What you have to do = Your copy must start with the line containing "Where should I" and end with the last line of the entries, matching them exactly and leaving out every picture.

Data to use =
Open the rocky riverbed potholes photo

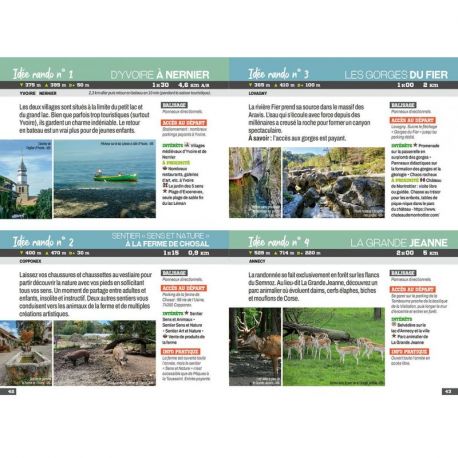[334, 183]
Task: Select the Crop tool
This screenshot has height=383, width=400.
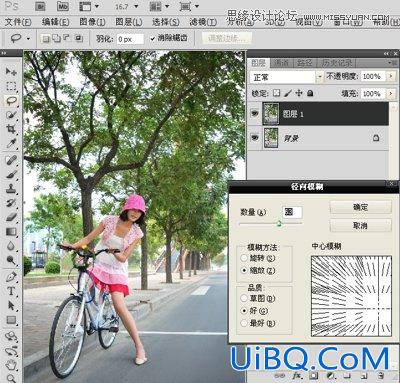Action: click(11, 129)
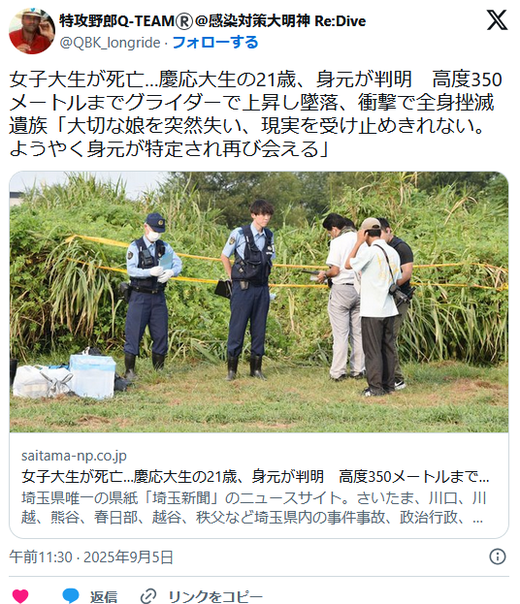Screen dimensions: 520x604
Task: Click the saitama-np.co.jp domain text
Action: pos(74,456)
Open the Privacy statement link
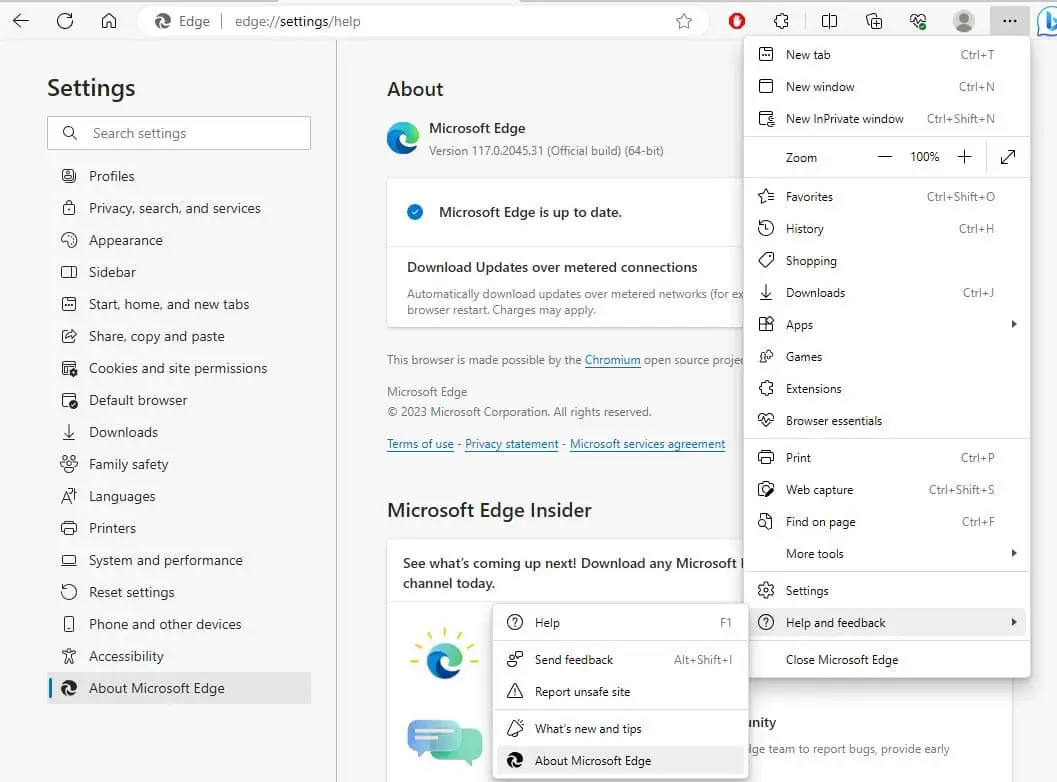Screen dimensions: 1057x782 511,443
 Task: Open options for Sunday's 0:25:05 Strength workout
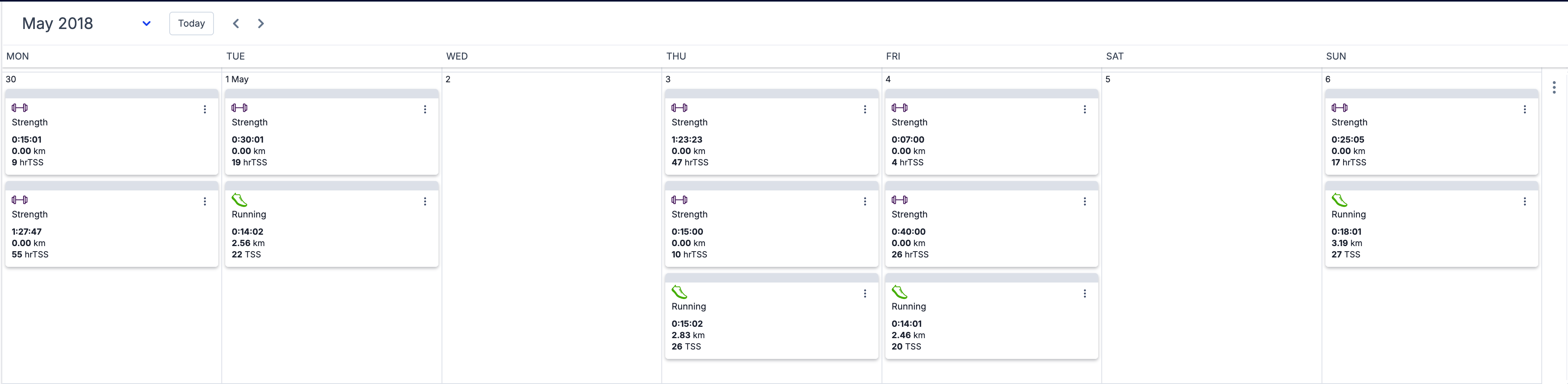[x=1525, y=110]
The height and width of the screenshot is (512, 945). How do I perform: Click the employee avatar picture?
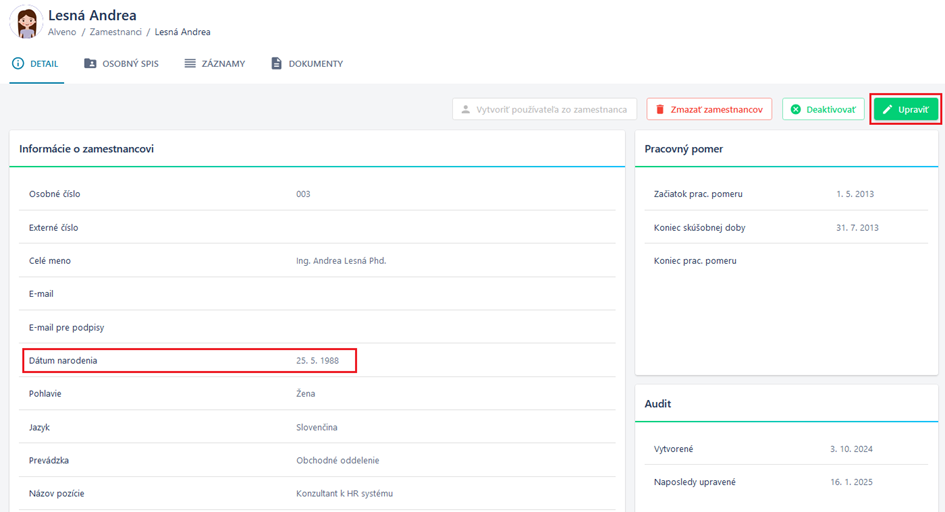coord(26,22)
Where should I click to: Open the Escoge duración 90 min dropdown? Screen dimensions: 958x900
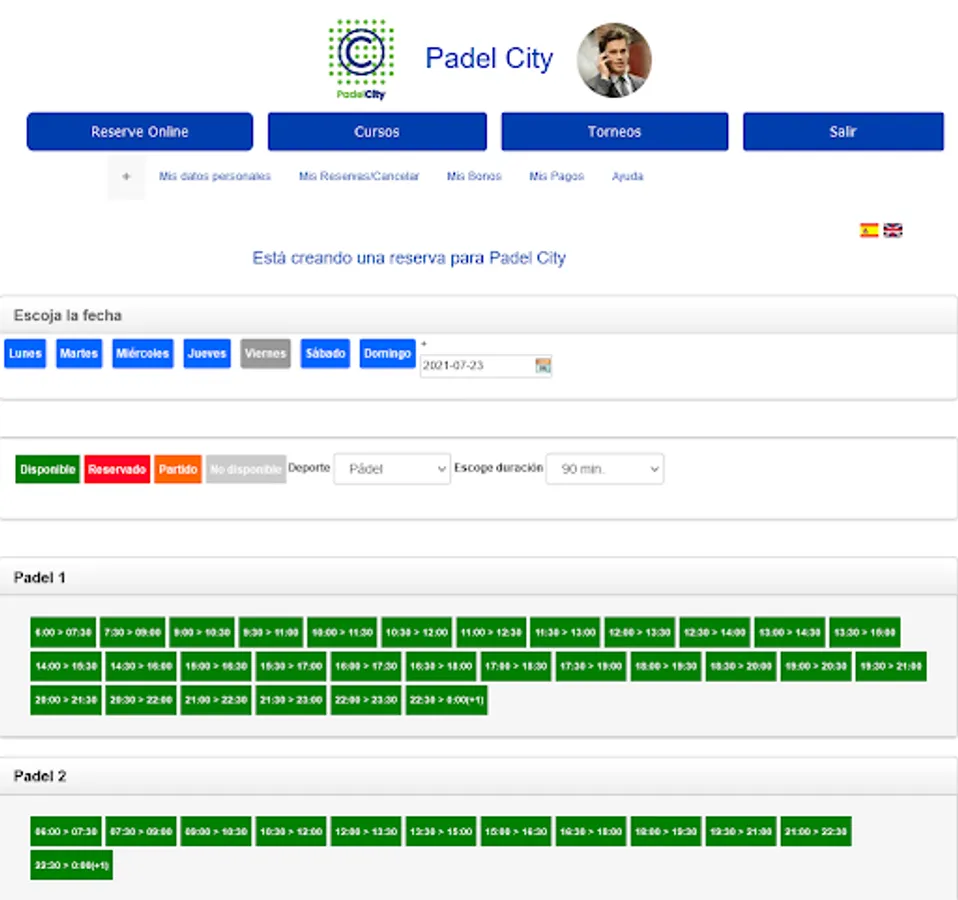point(604,469)
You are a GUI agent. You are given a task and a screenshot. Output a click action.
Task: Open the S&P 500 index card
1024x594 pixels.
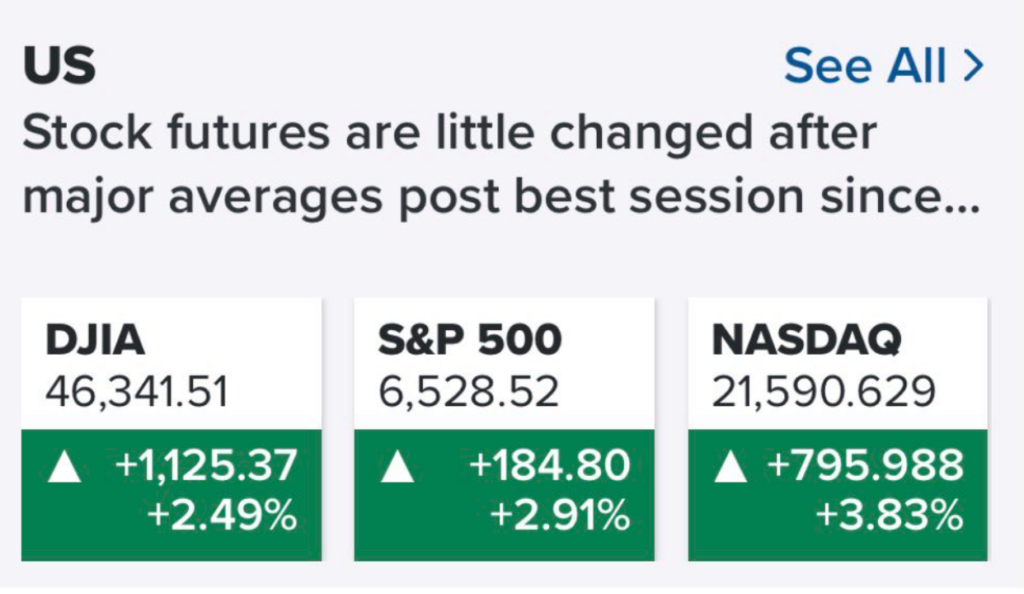pos(504,428)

Result of the exercise =
Where should I click to: Open the Escoge duración 90 min dropdown? Screen dimensions: 958x900
point(604,469)
You are a GUI agent. You are given a task and a screenshot. Output a click action.
Task: Open the S&P 500 index card
1024x594 pixels.
pos(504,428)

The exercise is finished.